Objectives Chemoradiation (CHR) is the standard treatment for inoperable cervical cancer (CC). Neoadjuvant chemotherapy (NCT) plus radical surgery might be advantageous according to previous trials. The aims of this RCT are to access efficacy and tolerability of this experimental treatment. Primary end point is 5y OS. Secondary endpoints include: disease free survival, operability rate and complete pathological response rate.

What you need to do => Copy out the passage on cervical cancer treatment word for word, in full.

Data section =>

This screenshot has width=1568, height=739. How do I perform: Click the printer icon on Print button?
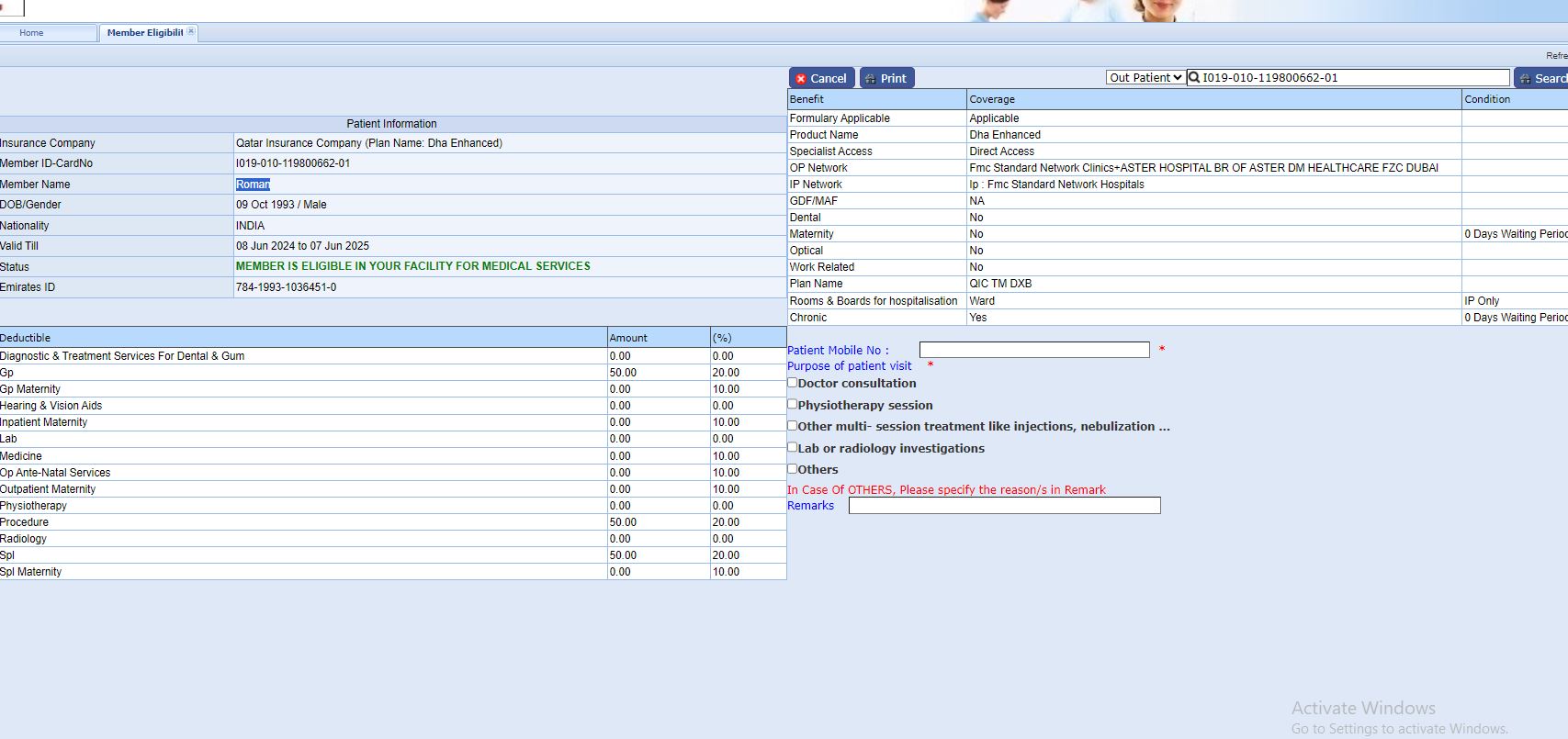pos(870,79)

Reply =>
Objectives Chemoradiation (CHR) is the standard treatment for inoperable cervical cancer (CC). Neoadjuvant chemotherapy (NCT) plus radical surgery might be advantageous according to previous trials. The aims of this RCT are to access efficacy and tolerability of this experimental treatment. Primary end point is 5y OS. Secondary endpoints include: disease free survival, operability rate and complete pathological response rate.